Dive Brief:
-
New York Attorney General Barbara D. Underwood has filed a lawsuit against the U.S. Department of Labor after it failed to respond to a records request. Underwood asked the agency for records regarding its new Payroll Audit Independent Determination (PAID) Program in April 2018 through a Freedom of Information Act (FOIA) request. The DOL has withheld the information, Underwood’s lawsuit alleged, even though the law required the agency to respond to Underwood within 20 business days. It has now been more than 100 days since she submitted her FOIA request.
-
When the DOL launched the PAID Program in April, 11 attorneys general — including Eric Schneiderman, the New York Attorney General at the time — sent a letter to Labor Secretary Alexander Acosta to express several concerns about the program. Chiefly, they worry that the program allows employers to violate labor laws and avoid penalties by paying wages the employees were already owed.
-
“The PAID Program is nothing more than a get-out-of-jail-free card for predatory employers,” Underwood said in a statement. “New York workers have a right to know why the Secretary of Labor decided to let employers off the hook when they don’t pay their workers. The Labor Department failed to provide required information — so we’re taking them to court to get the information to which we are legally entitled.”
Dive Insight:
Many questions still surround the PAID program since its commencement, and the DOL’s withholding of information hasn't brought much clarity to the situation.

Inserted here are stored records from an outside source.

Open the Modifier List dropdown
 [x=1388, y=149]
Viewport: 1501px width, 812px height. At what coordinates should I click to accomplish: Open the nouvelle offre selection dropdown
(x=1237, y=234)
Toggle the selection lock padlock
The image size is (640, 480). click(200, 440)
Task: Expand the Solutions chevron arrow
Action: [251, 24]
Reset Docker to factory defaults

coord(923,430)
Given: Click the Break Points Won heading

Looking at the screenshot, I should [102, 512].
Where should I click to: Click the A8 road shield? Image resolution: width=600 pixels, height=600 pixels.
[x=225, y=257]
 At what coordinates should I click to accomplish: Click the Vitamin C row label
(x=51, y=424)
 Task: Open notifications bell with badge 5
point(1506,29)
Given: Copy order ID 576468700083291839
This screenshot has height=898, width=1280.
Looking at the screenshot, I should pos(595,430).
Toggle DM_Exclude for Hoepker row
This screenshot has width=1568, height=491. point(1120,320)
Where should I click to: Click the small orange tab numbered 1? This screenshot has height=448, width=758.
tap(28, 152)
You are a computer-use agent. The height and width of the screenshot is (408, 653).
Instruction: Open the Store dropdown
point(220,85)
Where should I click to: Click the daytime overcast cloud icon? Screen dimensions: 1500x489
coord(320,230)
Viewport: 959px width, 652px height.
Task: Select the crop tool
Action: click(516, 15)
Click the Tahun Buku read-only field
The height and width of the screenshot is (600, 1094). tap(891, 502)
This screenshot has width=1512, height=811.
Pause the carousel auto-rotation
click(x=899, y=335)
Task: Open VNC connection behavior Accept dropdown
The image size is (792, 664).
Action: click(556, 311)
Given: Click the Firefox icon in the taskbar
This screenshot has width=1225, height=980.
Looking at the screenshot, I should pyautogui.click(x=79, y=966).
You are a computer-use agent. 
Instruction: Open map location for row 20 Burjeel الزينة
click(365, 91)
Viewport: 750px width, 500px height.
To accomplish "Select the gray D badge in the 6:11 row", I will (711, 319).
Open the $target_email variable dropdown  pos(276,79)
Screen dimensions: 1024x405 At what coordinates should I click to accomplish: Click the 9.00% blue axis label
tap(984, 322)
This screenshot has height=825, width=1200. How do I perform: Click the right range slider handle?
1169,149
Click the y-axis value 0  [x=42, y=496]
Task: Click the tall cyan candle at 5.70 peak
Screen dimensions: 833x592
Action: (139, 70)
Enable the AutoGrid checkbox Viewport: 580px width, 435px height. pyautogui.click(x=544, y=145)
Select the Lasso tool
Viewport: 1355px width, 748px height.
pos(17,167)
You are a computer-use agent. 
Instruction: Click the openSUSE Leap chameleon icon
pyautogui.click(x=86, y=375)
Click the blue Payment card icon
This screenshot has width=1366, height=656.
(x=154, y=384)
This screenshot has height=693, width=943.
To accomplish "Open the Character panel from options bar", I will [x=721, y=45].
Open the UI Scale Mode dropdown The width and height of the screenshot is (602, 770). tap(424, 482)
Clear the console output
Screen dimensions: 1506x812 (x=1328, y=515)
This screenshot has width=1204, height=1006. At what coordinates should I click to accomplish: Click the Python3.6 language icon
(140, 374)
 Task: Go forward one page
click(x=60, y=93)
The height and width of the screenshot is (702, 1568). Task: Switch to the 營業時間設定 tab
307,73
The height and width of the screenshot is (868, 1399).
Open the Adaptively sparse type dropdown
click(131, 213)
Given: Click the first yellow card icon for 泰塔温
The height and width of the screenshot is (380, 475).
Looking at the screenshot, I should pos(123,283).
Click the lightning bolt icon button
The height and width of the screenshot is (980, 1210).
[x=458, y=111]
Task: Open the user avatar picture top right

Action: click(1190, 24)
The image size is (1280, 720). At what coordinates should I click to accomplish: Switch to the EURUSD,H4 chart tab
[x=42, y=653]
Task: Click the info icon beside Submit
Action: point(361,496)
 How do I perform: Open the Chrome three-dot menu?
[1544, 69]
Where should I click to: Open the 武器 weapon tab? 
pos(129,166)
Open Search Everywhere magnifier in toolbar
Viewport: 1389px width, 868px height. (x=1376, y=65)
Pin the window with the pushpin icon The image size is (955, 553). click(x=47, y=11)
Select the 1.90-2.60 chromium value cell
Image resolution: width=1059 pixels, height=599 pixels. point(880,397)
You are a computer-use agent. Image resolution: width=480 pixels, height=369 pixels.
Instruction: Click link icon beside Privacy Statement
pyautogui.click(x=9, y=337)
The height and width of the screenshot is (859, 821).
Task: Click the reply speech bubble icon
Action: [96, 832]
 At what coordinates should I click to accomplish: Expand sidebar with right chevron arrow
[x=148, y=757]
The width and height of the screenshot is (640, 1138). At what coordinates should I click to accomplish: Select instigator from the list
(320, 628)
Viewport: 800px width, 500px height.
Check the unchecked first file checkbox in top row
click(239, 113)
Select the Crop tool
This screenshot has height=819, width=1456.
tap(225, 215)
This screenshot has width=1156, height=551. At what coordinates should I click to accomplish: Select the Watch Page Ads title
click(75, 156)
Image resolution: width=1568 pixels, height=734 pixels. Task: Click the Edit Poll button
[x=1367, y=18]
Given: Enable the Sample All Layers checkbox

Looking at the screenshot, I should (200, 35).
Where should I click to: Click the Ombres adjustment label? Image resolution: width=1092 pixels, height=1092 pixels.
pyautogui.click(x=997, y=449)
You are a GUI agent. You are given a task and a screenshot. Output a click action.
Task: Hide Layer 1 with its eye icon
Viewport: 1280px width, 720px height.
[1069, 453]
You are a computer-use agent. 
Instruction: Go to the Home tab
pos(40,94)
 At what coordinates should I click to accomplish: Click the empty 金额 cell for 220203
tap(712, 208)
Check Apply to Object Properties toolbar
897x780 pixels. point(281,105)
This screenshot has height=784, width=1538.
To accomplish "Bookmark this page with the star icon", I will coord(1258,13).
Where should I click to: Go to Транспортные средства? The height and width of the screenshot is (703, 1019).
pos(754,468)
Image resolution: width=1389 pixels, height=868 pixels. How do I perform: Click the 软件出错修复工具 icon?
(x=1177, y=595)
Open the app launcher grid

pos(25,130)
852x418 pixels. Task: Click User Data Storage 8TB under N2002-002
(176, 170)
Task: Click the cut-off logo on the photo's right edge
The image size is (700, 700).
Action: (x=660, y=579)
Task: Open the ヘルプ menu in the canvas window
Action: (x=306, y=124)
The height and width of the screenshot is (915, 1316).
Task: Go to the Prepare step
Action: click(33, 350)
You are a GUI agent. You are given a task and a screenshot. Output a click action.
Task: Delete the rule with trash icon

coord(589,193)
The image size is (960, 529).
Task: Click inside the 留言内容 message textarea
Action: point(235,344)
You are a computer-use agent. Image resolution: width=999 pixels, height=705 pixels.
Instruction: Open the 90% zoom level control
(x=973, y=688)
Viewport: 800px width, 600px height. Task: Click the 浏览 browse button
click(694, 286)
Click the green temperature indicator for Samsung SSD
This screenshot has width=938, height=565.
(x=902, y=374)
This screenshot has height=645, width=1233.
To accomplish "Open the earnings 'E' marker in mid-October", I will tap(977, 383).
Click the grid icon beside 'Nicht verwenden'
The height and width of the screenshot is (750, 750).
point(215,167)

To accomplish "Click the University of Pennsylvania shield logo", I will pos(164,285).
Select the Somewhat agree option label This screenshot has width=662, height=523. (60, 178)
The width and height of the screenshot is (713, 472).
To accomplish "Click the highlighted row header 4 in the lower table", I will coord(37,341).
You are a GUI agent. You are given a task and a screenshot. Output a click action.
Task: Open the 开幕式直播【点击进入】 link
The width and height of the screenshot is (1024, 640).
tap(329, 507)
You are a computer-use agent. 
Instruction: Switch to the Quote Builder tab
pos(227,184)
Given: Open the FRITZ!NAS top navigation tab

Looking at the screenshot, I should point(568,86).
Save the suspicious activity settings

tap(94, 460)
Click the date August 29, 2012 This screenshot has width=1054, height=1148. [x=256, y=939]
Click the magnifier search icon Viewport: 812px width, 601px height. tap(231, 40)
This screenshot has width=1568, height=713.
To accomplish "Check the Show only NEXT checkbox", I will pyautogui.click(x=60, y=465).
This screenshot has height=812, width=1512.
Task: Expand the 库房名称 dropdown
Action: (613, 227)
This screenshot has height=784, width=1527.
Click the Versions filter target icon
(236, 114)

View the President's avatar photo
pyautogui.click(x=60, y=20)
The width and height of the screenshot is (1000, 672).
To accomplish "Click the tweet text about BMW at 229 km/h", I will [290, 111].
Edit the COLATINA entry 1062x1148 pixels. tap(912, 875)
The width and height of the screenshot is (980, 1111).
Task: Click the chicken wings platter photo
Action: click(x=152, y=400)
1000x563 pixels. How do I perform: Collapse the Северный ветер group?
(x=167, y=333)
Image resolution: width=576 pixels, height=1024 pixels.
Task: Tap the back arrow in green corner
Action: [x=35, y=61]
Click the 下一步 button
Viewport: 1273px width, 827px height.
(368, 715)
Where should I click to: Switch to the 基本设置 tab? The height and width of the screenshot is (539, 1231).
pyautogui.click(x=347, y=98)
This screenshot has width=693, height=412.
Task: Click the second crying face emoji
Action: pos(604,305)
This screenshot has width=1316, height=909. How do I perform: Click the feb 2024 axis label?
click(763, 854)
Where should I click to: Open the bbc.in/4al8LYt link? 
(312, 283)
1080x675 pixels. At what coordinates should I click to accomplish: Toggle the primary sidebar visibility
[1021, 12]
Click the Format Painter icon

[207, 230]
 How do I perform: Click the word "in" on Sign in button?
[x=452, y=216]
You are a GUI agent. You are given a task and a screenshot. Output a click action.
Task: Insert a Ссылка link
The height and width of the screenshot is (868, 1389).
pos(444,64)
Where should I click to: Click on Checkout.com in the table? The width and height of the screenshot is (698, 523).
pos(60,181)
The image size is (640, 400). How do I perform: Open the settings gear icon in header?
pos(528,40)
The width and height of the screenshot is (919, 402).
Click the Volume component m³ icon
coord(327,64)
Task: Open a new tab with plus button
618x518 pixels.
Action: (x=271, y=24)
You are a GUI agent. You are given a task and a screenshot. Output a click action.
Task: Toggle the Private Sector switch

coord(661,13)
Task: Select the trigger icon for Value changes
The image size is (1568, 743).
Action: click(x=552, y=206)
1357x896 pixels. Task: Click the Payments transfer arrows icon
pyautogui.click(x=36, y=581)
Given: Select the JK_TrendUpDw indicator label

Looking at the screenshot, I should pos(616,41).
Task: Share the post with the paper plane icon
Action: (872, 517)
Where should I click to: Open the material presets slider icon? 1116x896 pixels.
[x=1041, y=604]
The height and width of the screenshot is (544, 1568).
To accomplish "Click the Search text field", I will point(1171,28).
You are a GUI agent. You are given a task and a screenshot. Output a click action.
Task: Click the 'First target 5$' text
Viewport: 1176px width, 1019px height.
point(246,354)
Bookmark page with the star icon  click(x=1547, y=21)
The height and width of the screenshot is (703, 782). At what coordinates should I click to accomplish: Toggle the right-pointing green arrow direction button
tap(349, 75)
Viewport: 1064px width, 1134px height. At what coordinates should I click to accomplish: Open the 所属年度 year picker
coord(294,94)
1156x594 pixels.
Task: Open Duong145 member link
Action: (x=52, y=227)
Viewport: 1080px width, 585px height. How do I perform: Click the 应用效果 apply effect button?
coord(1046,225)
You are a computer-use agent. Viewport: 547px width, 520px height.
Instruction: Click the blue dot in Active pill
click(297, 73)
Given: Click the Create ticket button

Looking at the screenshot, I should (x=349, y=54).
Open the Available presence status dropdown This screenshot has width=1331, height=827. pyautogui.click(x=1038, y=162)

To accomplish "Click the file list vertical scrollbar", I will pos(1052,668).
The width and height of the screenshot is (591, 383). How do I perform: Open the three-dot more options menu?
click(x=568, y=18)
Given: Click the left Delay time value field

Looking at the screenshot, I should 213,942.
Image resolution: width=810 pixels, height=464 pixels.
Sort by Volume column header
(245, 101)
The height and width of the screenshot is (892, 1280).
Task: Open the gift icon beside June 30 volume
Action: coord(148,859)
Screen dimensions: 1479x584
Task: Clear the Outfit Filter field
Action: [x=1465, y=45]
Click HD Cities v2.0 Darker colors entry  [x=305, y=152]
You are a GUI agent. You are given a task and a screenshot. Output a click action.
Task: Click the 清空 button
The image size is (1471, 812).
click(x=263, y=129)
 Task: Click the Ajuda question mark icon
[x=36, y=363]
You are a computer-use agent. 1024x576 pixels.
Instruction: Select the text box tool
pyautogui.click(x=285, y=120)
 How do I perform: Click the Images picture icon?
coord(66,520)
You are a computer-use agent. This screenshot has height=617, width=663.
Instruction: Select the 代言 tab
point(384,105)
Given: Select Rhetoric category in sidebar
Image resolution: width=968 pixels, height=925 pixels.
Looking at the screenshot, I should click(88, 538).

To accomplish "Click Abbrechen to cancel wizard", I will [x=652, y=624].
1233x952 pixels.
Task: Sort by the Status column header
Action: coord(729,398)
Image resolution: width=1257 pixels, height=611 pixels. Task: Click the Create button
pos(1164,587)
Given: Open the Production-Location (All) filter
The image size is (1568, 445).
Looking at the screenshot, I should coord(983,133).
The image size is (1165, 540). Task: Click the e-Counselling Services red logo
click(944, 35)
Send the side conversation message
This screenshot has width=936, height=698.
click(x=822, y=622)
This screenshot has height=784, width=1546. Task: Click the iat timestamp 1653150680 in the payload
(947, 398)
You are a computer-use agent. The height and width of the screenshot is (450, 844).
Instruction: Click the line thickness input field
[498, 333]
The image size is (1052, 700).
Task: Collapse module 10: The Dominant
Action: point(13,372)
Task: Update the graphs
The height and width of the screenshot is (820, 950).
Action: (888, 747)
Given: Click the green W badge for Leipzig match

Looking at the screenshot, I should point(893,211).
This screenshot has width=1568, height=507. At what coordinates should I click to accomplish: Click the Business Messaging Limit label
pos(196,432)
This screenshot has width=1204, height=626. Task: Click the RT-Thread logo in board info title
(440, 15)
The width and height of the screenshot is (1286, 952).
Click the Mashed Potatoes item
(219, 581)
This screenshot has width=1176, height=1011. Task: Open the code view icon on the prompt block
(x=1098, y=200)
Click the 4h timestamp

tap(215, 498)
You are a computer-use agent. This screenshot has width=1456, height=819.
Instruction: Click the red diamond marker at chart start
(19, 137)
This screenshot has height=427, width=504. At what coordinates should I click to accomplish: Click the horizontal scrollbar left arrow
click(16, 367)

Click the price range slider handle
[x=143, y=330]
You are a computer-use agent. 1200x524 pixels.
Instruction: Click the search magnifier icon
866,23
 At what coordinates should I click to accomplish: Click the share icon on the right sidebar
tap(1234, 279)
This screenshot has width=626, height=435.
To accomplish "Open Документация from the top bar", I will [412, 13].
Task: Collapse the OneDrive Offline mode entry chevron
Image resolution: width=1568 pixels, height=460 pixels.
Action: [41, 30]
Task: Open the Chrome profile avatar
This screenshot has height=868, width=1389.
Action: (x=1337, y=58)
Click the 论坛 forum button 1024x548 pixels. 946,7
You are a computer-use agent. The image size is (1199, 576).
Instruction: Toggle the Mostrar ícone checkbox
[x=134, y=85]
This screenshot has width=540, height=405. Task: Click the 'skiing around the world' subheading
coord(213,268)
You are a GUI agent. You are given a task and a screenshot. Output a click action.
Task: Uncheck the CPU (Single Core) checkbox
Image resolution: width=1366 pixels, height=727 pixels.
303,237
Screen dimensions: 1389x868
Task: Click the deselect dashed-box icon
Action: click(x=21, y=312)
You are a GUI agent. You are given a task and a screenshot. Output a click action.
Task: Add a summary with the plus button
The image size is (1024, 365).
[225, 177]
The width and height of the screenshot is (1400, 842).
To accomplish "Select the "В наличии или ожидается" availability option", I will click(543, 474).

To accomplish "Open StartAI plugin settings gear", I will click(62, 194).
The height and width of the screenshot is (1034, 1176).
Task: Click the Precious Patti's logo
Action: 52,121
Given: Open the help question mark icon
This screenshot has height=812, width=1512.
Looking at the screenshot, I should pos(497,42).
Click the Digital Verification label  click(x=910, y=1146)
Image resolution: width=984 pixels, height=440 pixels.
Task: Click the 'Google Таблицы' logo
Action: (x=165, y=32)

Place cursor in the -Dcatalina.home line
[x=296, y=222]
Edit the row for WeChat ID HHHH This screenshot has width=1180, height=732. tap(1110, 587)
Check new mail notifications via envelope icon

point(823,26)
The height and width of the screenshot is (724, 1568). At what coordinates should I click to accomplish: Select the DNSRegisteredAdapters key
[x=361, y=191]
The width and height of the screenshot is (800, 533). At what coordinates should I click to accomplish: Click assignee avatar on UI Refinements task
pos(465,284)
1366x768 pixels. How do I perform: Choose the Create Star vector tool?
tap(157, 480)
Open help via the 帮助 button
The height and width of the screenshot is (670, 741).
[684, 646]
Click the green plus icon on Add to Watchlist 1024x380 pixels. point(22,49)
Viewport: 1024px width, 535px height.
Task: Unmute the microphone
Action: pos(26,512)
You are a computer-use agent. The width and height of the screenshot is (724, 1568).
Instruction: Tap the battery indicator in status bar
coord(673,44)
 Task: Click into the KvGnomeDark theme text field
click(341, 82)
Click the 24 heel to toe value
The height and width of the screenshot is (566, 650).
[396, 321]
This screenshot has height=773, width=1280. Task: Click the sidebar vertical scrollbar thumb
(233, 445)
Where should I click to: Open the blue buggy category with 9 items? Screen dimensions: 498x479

Christine Owens, the executive director of the National Employment Law Project, echoed Underwood’s concerns with uncanny precision when the PAID Program launched last spring. “The only thing that this program does is give employers a get-out-of-jail-free card, which insulates them from responsibility for damages and penalties,” Owens previously told HR Dive.
But other employment experts look at the program with more optimism; the program allows employers to resolve pay issues efficiently, according to Tammy McCutchen, former administrator of DOL’s Wage and Hour Division (WHD) and current principal at Littler Mendelson, P.C. She said employees will benefit alongside their employers, since the DOL will collect more back wages for them, “which, frankly, they have no chance of doing just with enforcement.”